Over the past five years, Bank of the Ozarks (NASDAQ: OZRK) has grown incredibly fast . It’s done so by financing large commercial real estate projects in virtually every major metropolitan area in the country.
Bank of the Ozarks has been called the “only show left in town” in New York City . It’s the “lender of choice for developers doing the largest deals” in Chicago . It has “funneled more money into Nashville’s construction boom than any lender around in recent years.” And it has developed a reputation in Miami as “one of the most aggressive in issuing construction loans to Miami condo developers.”
The Little Rock-based bank has made real estate loans in 41 states. Of the 20 biggest metropolitan areas in the country, it’s financing major commercial real estate projects in all of them, with the exception of Detroit.
Data source: FDIC’s Statistics on Depository Institutions. Chart by author.
An aggressive growth strategy
Bank of the Ozarks’ growth has been fueled by its real estate specialties group , or RESG. Based 300 miles away in Dallas, Texas, and staffed mostly with former commercial real estate professionals as opposed to bankers, RESG originates large and complex commercial real estate loans.
The unit was founded by the bank in 2003, but it wasn’t until after 2012 that RESG supercharged its growth by lending on commercial real estate projects seemingly without regard to geography. This strategy goes against the well-known axiom in banking that commercial real estate lending is best done in one’s own market.
To this end, a study of bank failures between 2008 and 2011 cited out-of-territory lending as a contributing factor. Another study found that loans made out-of-territory experience higher losses in the event of default. The estimated impact is 312 basis points, which is huge in an industry as leveraged as banking.

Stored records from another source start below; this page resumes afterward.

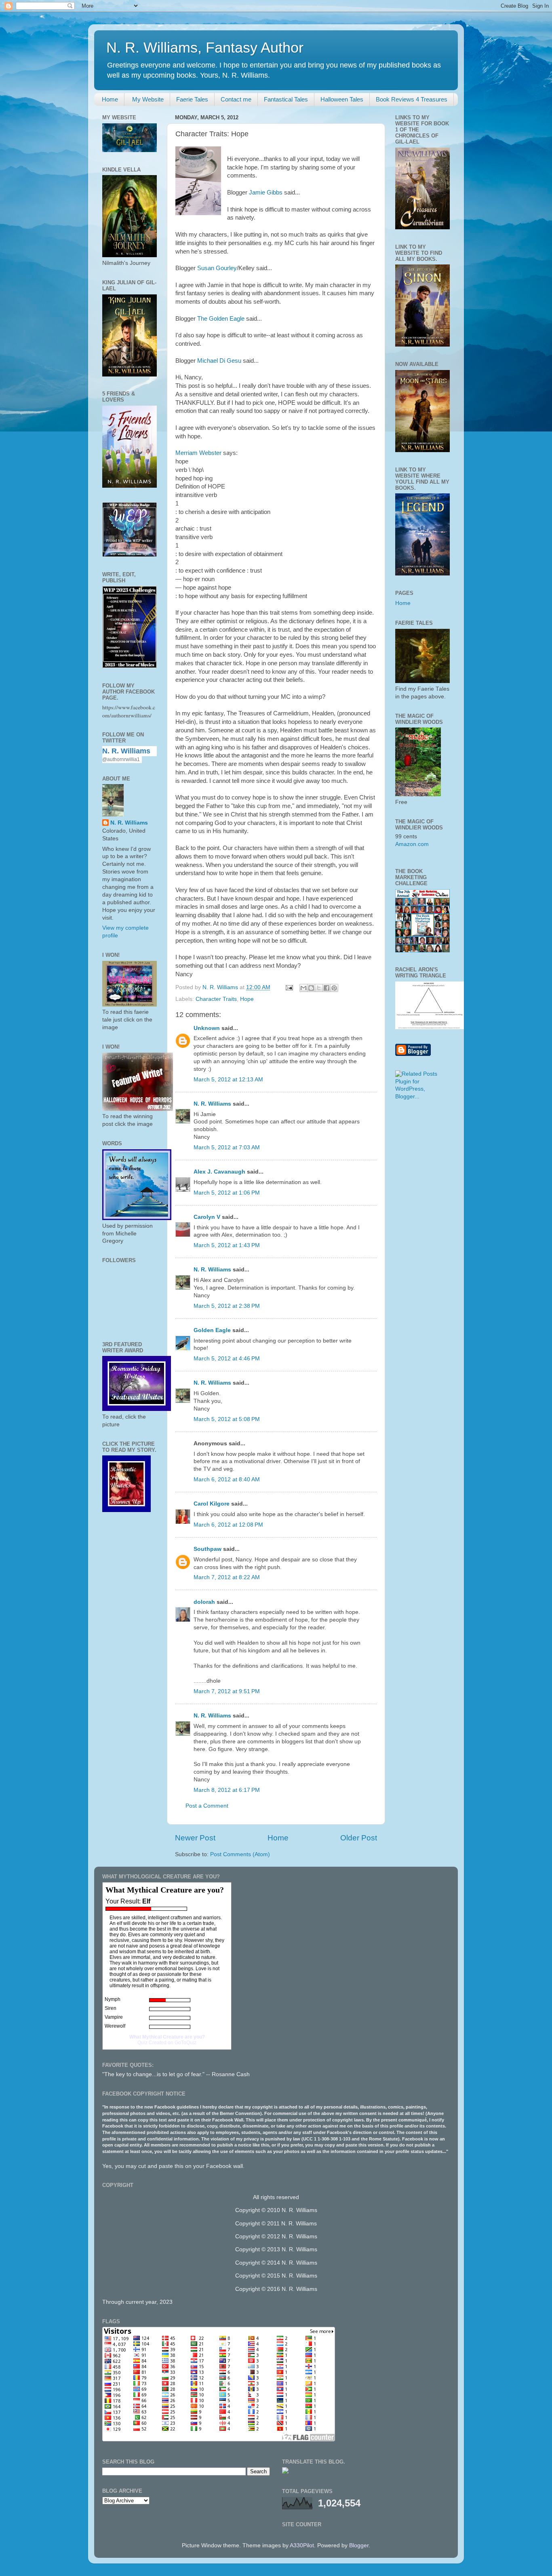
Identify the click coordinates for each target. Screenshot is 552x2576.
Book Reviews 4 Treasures (411, 99)
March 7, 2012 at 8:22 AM (227, 1577)
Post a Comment (206, 1806)
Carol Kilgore (212, 1504)
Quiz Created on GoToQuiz (166, 2042)
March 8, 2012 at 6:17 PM (227, 1790)
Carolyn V (207, 1217)
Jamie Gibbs (265, 192)
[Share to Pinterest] (334, 988)
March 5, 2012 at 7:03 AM (227, 1147)
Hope (247, 999)
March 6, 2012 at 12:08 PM (228, 1525)
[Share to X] (319, 988)
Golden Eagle (212, 1330)
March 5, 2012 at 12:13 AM (228, 1080)
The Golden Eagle (220, 318)
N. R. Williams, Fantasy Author (204, 47)
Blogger (359, 2545)
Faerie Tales (192, 99)
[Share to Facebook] (326, 988)
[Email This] (303, 988)
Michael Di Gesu (219, 360)
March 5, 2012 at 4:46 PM (227, 1359)
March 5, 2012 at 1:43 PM (227, 1245)
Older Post (358, 1838)
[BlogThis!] (311, 988)
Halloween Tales (341, 99)
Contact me (236, 99)
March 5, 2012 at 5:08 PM (227, 1419)
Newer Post (195, 1838)
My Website (147, 99)
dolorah (204, 1602)
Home (110, 99)
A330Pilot (302, 2545)
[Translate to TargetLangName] (285, 2472)
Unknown (207, 1028)
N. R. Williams (212, 1104)
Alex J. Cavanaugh (219, 1172)
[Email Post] (289, 987)
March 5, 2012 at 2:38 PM (227, 1306)
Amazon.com (412, 844)
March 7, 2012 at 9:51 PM (227, 1691)
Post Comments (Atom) (240, 1854)
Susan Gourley (217, 268)
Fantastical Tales (286, 99)
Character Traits (216, 999)
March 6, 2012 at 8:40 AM (227, 1479)
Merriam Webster (198, 453)
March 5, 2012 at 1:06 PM (227, 1193)
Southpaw (207, 1549)
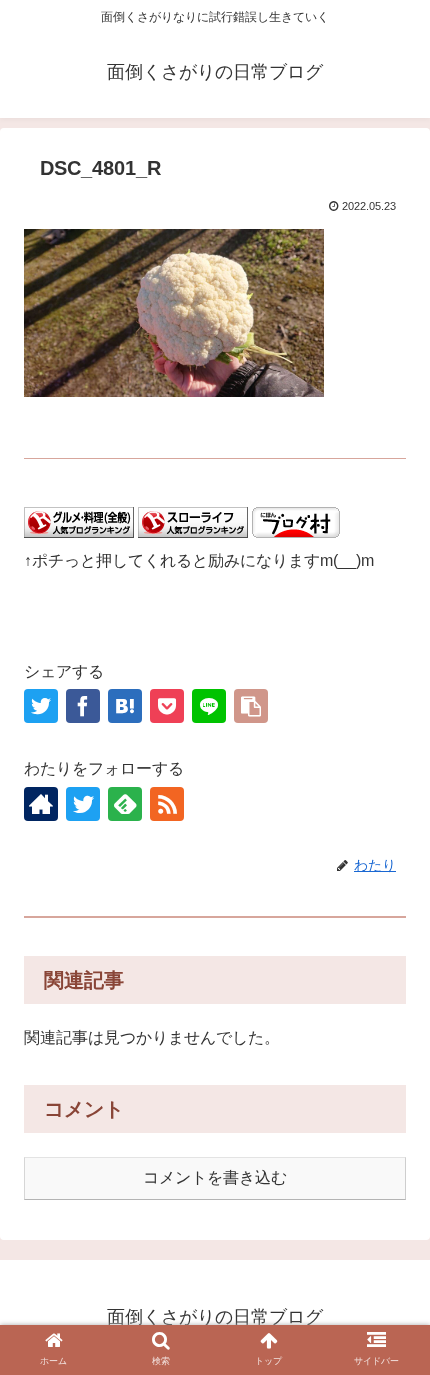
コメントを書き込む (215, 1177)
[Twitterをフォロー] (83, 804)
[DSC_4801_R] (125, 706)
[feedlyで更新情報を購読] (125, 804)
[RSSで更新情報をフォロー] (167, 804)
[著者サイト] (41, 804)
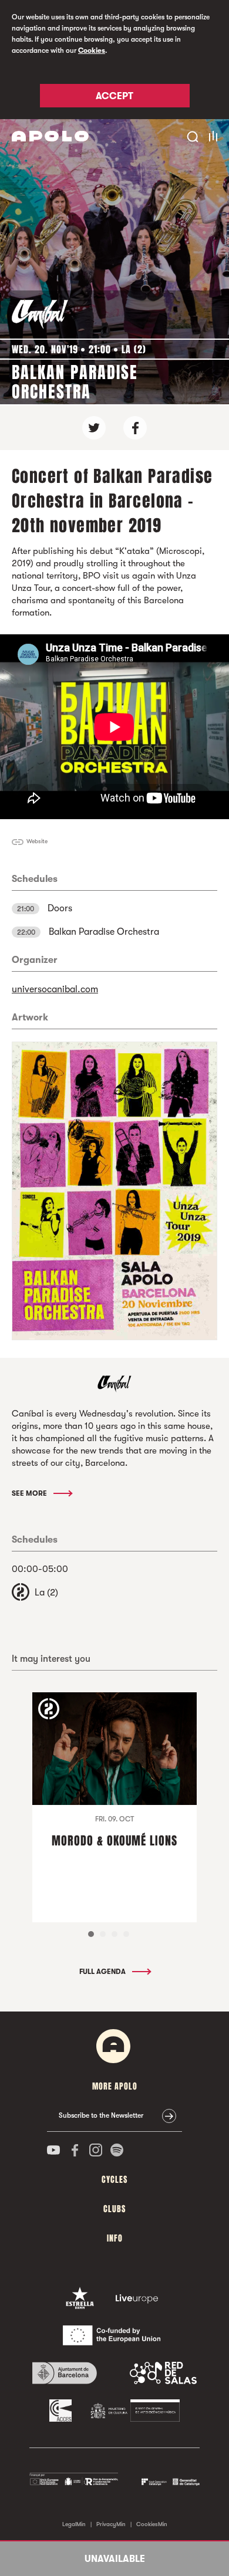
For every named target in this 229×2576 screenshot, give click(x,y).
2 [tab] (103, 1934)
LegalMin (74, 2524)
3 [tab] (114, 1934)
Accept (114, 96)
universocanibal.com (55, 989)
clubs (114, 2209)
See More (30, 1493)
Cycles (114, 2179)
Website (37, 841)
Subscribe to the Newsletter (101, 2115)
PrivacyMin (111, 2524)
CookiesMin (151, 2524)
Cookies (91, 50)
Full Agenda (103, 1972)
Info (115, 2238)
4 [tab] (126, 1934)
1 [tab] (91, 1934)
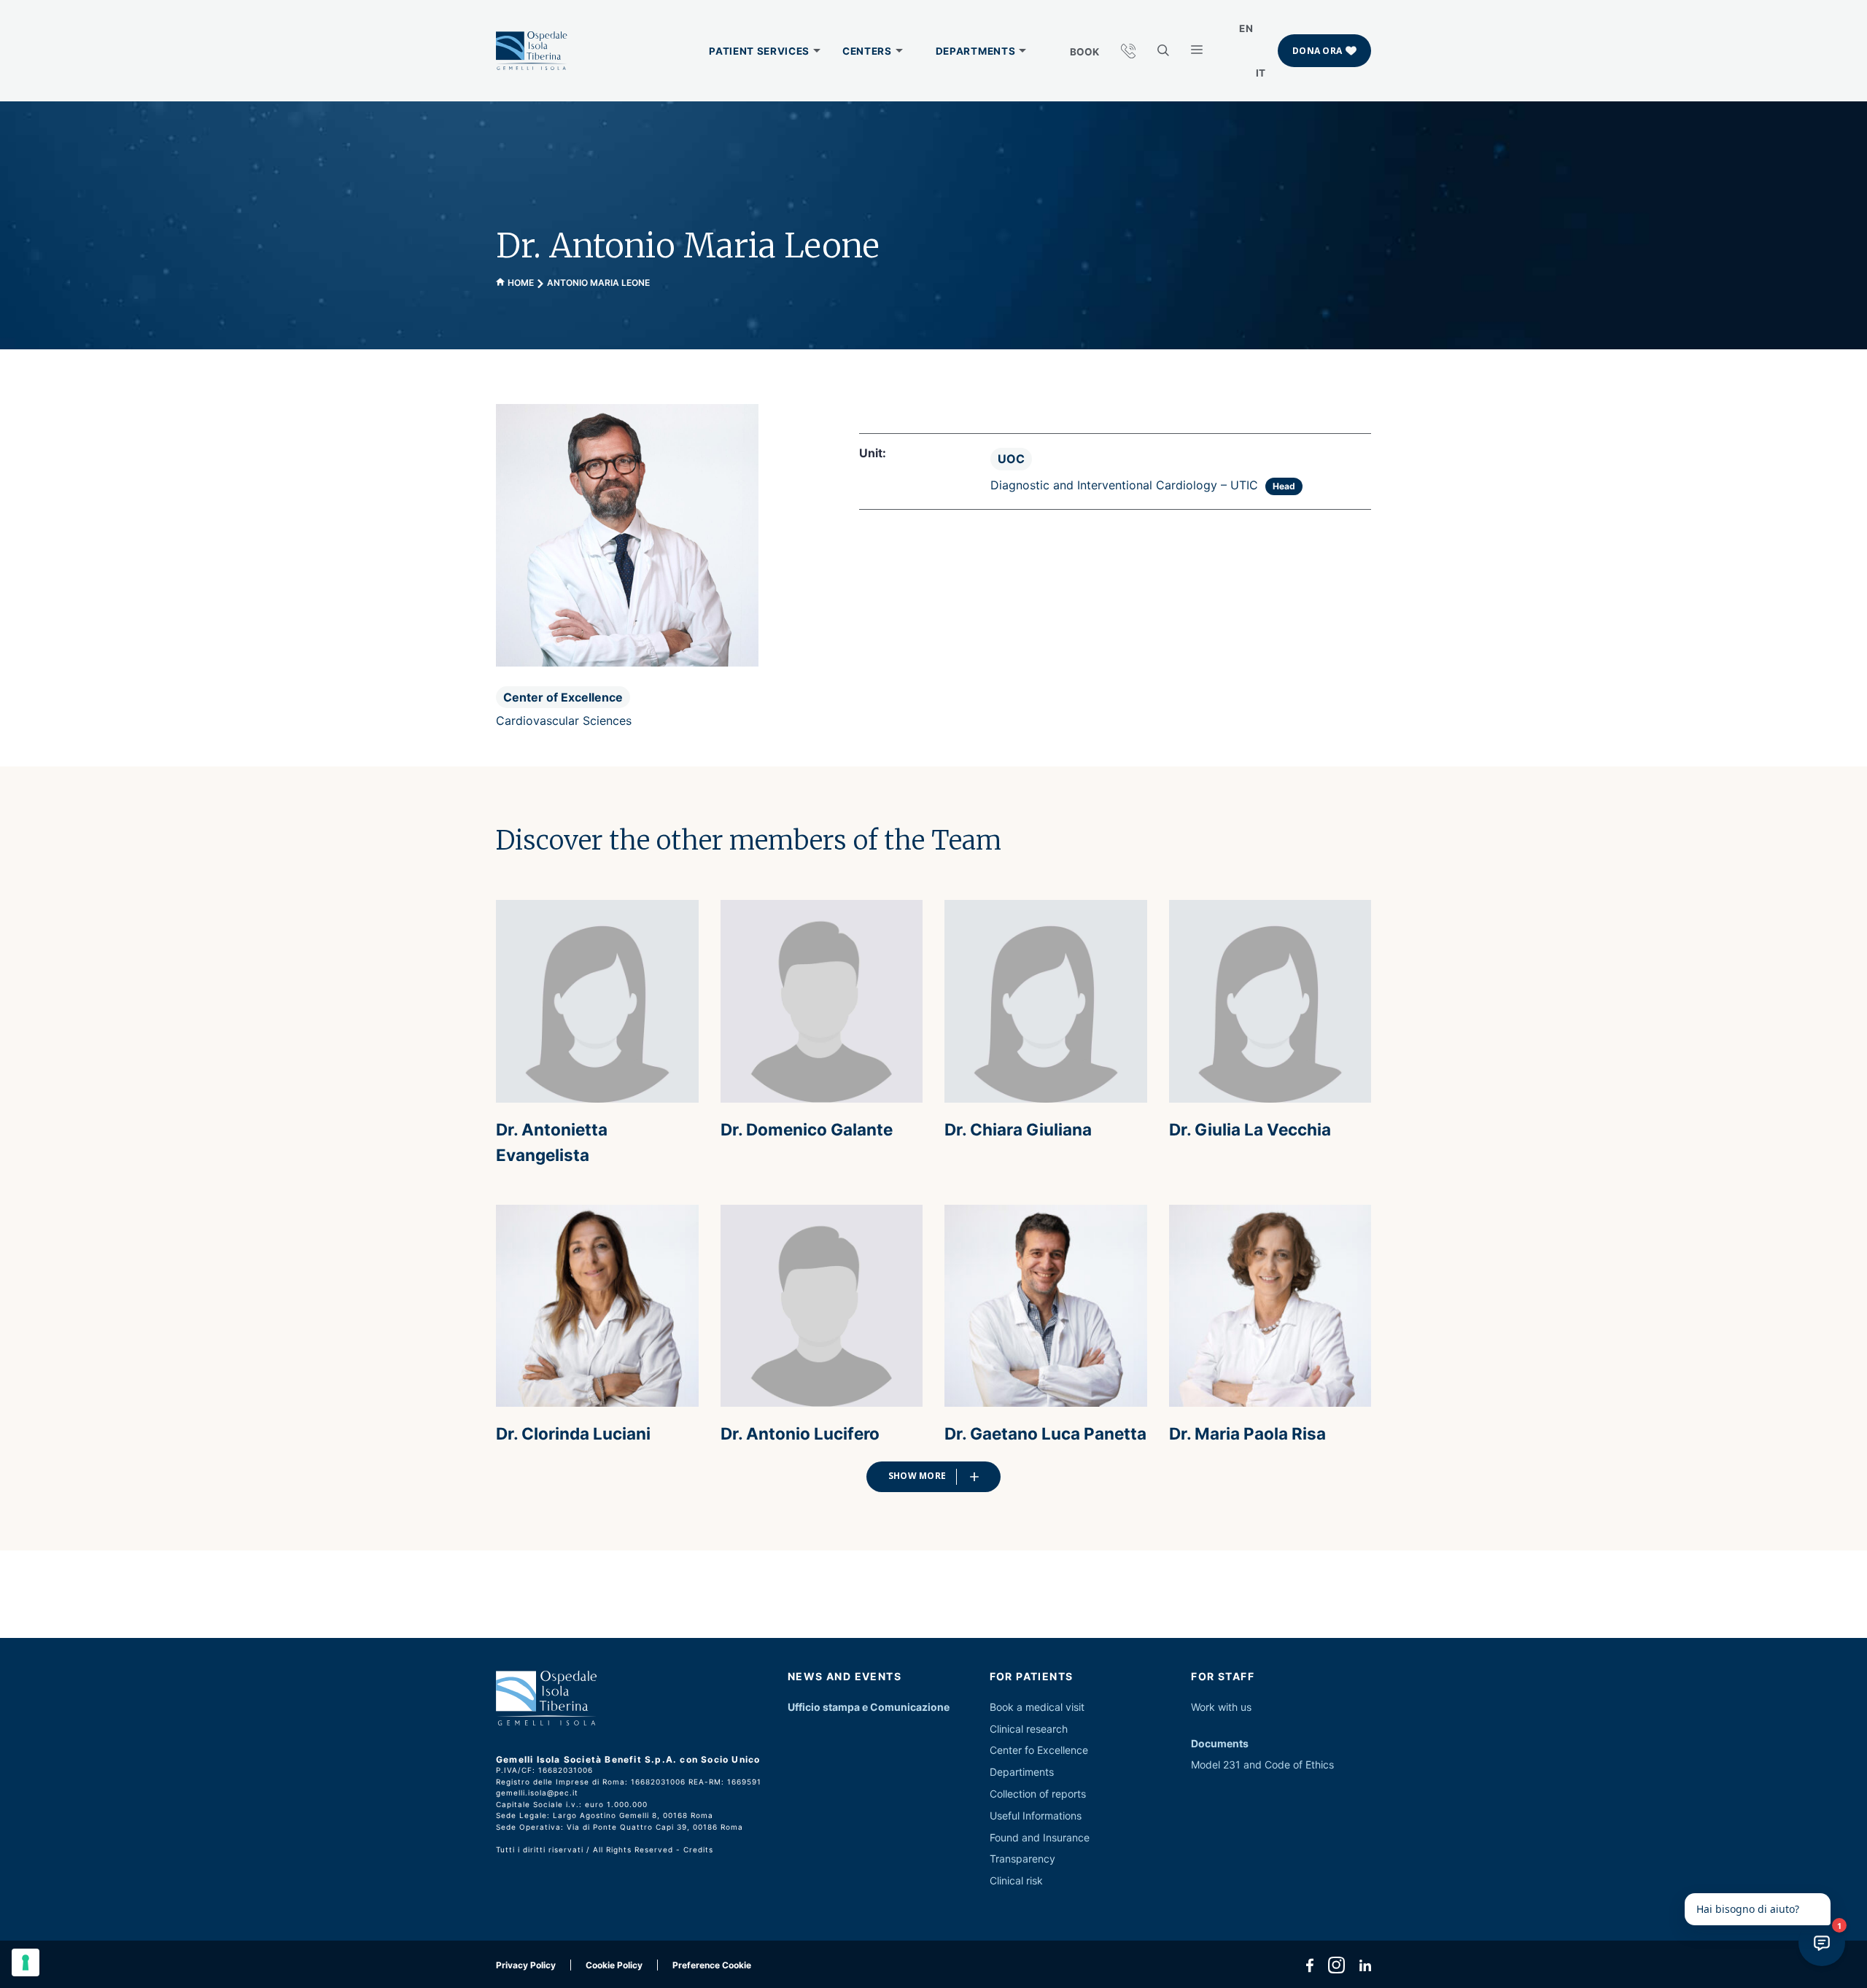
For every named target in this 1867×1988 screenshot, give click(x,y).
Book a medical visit (1037, 1707)
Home (521, 282)
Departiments (1022, 1772)
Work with (1214, 1707)
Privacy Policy (526, 1965)
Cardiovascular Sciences (564, 720)
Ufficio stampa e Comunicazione (869, 1707)
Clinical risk (1016, 1880)
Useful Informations (1036, 1815)
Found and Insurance (1040, 1837)
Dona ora (1317, 50)
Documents (1220, 1743)
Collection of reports (1038, 1793)
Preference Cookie (711, 1965)
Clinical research (1029, 1729)
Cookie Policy (614, 1965)
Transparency (1022, 1858)
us (1246, 1707)
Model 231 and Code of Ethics (1262, 1764)
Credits (698, 1849)
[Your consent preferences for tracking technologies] (25, 1962)
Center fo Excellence (1039, 1750)
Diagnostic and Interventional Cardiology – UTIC (1124, 485)
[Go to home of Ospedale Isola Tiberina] (531, 51)
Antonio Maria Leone (598, 282)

Despite this, Bank of the Ozarks has loaded up on out-of-market commercial real estate loans since 2012. Of its $12.7 billion in real estate loans as of the second quarter of 2017, 80% finance projects in states beyond its traditional strongholds of Arkansas and neighboring Texas. That compares to only 20% five years ago.
Data source: Bank of the Ozarks. Chart by author.
Bank of the Ozarks’ biggest geographic exposure is to New York, where it finances large commercial real estate projects in and around Manhattan. Its total exposure to the Empire State is $2.7 billion according to its latest 10-Q. The runner-up is Florida at $2.2 billion, followed by Texas and Georgia. Arkansas doesn’t show up until fifth place, at $1.2 billion.
Bank of the Ozarks responds to concerns about this by pointing to what it considers to be its conservatively capitalized loans. Even if they were to go into default, the bank argues that it wouldn’t suffer steep losses, which would be absorbed instead by holders of equity and mezzanine debt on the projects.
Little Rock, Arkansas: The headquarters of Bank of the Ozarks. Image source: Getty Images.
Here’s the bank’s chairman and CEO, George Gleason, speaking at a recent industry conference:
Our average loan to cost in our Real Estate Specialties Group is 49%, our average loan to a price value is 42%, and we are in almost every case the sole senior secured lender in the transaction.
So we’re the only person with a mortgage on the asset more 42% loan to value. So when you have that level of conservatism, and you’re dealing with that quality of product, and that quality of sponsor you just don’t have a lot of problems, and that lets us stay active all the time, every day, every product type in every market in the country.
To be precise, the bank’s argument is less about whether RESG’s loans are at a greater risk of default, and more about whether the bank will suffer losses in the event that they do. Bank of the Ozarks says that it won’t, though, as Warren Buffett has said in the past, “You never know who’s swimming naked until the tide goes out.”